:: Exercise requirements ::
Would you print the records below without changing anything?

Collected data entries:
* * *
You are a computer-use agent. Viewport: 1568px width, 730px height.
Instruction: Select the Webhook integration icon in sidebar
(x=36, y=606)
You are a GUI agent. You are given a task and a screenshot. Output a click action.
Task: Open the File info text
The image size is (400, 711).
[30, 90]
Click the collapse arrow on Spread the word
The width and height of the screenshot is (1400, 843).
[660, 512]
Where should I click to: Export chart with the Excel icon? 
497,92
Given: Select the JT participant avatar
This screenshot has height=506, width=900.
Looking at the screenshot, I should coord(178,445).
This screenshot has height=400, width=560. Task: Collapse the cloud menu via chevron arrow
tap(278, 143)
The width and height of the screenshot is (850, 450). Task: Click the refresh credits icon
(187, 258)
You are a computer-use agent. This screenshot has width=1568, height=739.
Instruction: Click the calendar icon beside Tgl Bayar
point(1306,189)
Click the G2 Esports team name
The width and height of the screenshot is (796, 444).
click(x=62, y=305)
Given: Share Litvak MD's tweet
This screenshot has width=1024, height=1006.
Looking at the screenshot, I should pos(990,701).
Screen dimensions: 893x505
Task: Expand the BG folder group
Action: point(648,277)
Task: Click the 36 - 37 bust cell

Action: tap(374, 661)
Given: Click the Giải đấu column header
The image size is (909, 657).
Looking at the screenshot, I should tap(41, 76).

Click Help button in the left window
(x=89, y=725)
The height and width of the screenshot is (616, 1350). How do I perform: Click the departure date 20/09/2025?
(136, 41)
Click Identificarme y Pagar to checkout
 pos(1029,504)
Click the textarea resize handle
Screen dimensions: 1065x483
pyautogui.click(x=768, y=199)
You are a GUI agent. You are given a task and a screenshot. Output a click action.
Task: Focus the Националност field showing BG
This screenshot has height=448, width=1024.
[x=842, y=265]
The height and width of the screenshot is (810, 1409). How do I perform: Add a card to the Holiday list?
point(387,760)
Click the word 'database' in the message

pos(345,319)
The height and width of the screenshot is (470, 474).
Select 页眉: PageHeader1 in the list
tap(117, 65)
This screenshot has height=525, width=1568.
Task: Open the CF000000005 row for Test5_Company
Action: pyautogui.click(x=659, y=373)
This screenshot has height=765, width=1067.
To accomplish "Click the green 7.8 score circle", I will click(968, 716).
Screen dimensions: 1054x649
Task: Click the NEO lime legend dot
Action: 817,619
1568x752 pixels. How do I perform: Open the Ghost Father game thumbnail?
* * *
:: Answer to this task ::
You are a computer-use agent. Viewport: 1568px width, 730px height.
Instruction: Select the Webhook integration icon in sidebar
(x=36, y=606)
You are a GUI agent. You are given a task and a screenshot. Output a click action.
Task: Open the File info text
The image size is (400, 711).
[30, 90]
Click the collapse arrow on Spread the word
The width and height of the screenshot is (1400, 843).
[660, 512]
Where should I click to: Export chart with the Excel icon? 
497,92
Given: Select the JT participant avatar
This screenshot has height=506, width=900.
Looking at the screenshot, I should coord(178,445).
This screenshot has height=400, width=560. Task: Collapse the cloud menu via chevron arrow
tap(278, 143)
The width and height of the screenshot is (850, 450). Task: Click the refresh credits icon
(187, 258)
You are a computer-use agent. This screenshot has width=1568, height=739.
Instruction: Click the calendar icon beside Tgl Bayar
point(1306,189)
Click the G2 Esports team name
The width and height of the screenshot is (796, 444).
click(x=62, y=305)
Given: Share Litvak MD's tweet
This screenshot has width=1024, height=1006.
Looking at the screenshot, I should pos(990,701).
Screen dimensions: 893x505
Task: Expand the BG folder group
Action: point(648,277)
Task: Click the 36 - 37 bust cell

Action: tap(374, 661)
Given: Click the Giải đấu column header
The image size is (909, 657).
Looking at the screenshot, I should tap(41, 76).

Click Help button in the left window
(x=89, y=725)
The height and width of the screenshot is (616, 1350). How do I perform: Click the departure date 20/09/2025?
(136, 41)
Click Identificarme y Pagar to checkout
 pos(1029,504)
Click the textarea resize handle
Screen dimensions: 1065x483
pyautogui.click(x=768, y=199)
You are a GUI agent. You are given a task and a screenshot. Output a click action.
Task: Focus the Националност field showing BG
This screenshot has height=448, width=1024.
[x=842, y=265]
The height and width of the screenshot is (810, 1409). How do I perform: Add a card to the Holiday list?
point(387,760)
Click the word 'database' in the message

pos(345,319)
The height and width of the screenshot is (470, 474).
Select 页眉: PageHeader1 in the list
tap(117, 65)
This screenshot has height=525, width=1568.
Task: Open the CF000000005 row for Test5_Company
Action: pyautogui.click(x=659, y=373)
This screenshot has height=765, width=1067.
To accomplish "Click the green 7.8 score circle", I will click(968, 716).
Screen dimensions: 1054x649
Task: Click the NEO lime legend dot
Action: 817,619
1568x752 pixels. How do I perform: Open the Ghost Father game thumbnail?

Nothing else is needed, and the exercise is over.